To observe these processes in action, Johnson and his team used 4-aminobenzoic acid, an organic molecule capable of taking an additional proton in two different sites. The two locations can be distinguished by the color of the light they absorb, said that the author of the Payten Harville study, a postdoctoral student in Yale, in the press release.

For experience, the team attached the 4-aminobenzoic acid molecules to the six water molecules. Harville explained that in this configuration, protons can only “go from one mooring site to another (while reaching) a journey on a” taxi “of the water network.

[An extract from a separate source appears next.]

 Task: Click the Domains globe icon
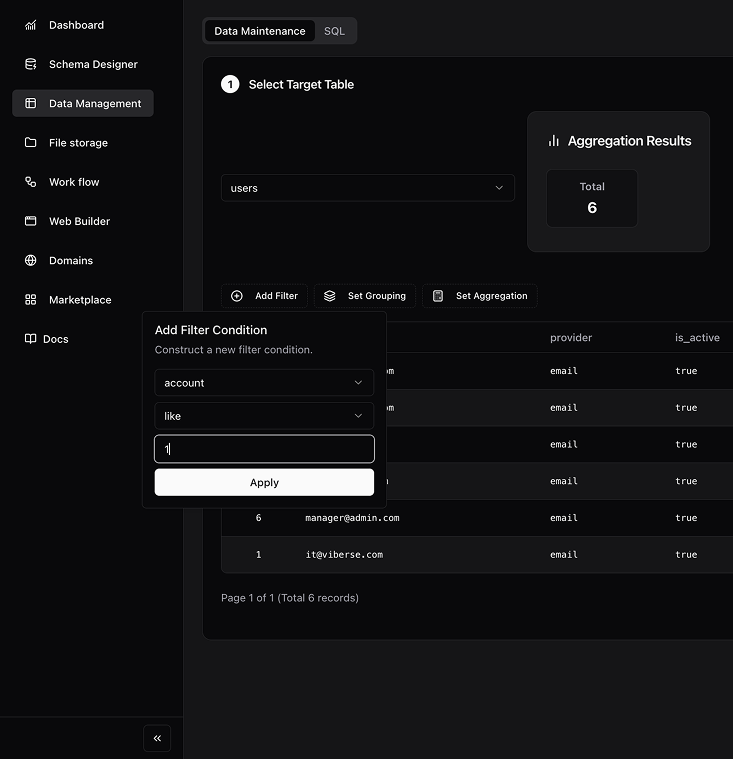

When the protons “reach” on the taxi, the specialized mass spectrometer of the team analyzes “destructively” each reaction ten times per second with carefully timed lasers, the researchers explained.

To be clear, the experience has still not caught the intermediate stages of the proton path through water. However, it defines the strictest parameters in the process so far, Johnson said.

“We are able to provide parameters that will give theorists a well-defined target for their chemical simulations, which are omnipresent but have not been disputed by experimental references,” he added.

Indeed, if this technology could extend beyond Yale’s personalized spectrometer, it could give an additional boost to the precision of experiences in fundamental chemistry. Given how it took a 200 -year science to get to this point, take a few others to really drive this method at home should be a shorter wait.